**Excerpt to read:**
(begin)
Tuesday, January 25, 2011

Canada: When to Leave

Beleaguered Alberta premier Ed Stelmach is stepping down.

It's interesting news: we've had three premiers retire or resign in the past few months. Danny Williams of Newfoundland retired with levels of support the likes of which we rarely see in Canada . The question there is how much the PC's sky-high levels of support depend on the personage of Williams himself - in other words, how much of those astronomic poll numbers are now available for the Liberals and (snort) the NDP to cherry-pick.

Gordon Campbell and Ed Stelmach wish that was their parties' main concern at the moment. You get the sense that Campbell understood that the BC Liberals were in a real free-fall, and that they had yet to bottom out. You sense that Campbell 'took one for the team', stepping down for the good of the party in order to take the blame personally for BC's current problems and let the party carry on without him. Amazingly, due also to similar stories in the NDP opposition, it may actually have worked. Time will tell, but on the day of Campbell's resignation he was looing at polls so terrible that an NDP victory at the next election seems like a done deal.
(end)
**Set tasks:**
A. In the post on Canadian premiers leaving office, how many premiers are said to have retired or resigned in the past few months?
B. Condense the paragraph of the post on Canadian premiers leaving office that begins "It's interesting news:" into a shorter version that keeps its main facts.
C. Proceed with the post on Canadian premiers leaving office, picking up after its final sentence.

**Material:**
(begin)
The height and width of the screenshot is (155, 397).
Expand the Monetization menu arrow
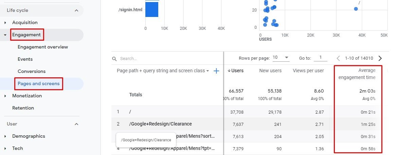coord(5,96)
(end)
**Response list:**
A. Three.

B. Three premiers have retired or resigned in recent months. Danny Williams of Newfoundland left with unusually high public support, which raises the question of how much of the PCs' strong poll numbers depended on Williams personally, and how much of that support the Liberals and the NDP might now win over.

C.
Alberta's somewhere in the middle, and this is where it intrigues so much. Its history is one of single-party dominance, where one party dominates politics for a generation and then in a single election is crushed into insignificance by another party, who holds the reins for a generation. Since 1935, these have been parties on the right: Social Credit until 1967, when they were challenged by the reemergent Progressive Conservatives, who have held the reins ever since.

By March of 2010, Stelmach's PCs were in a freefall, and the Wildrose Alliance had overtaken them in the polls. Projections based on the polls at the time showed that the WRA would have decimated the PCs, overtaking them as the party of government and as the main party of the right. And if we can understand anything from Alberta's history, that change might have been permanent.

Were Stelmach Cambell, that is the point at which he would have resigned. But he's not, and interestingly in the past 10 months or so, polls suggest the PCs have come around: surpassing the WRA or at least drawing even with them. "The inevitable" suddenly seemed a good deal less so.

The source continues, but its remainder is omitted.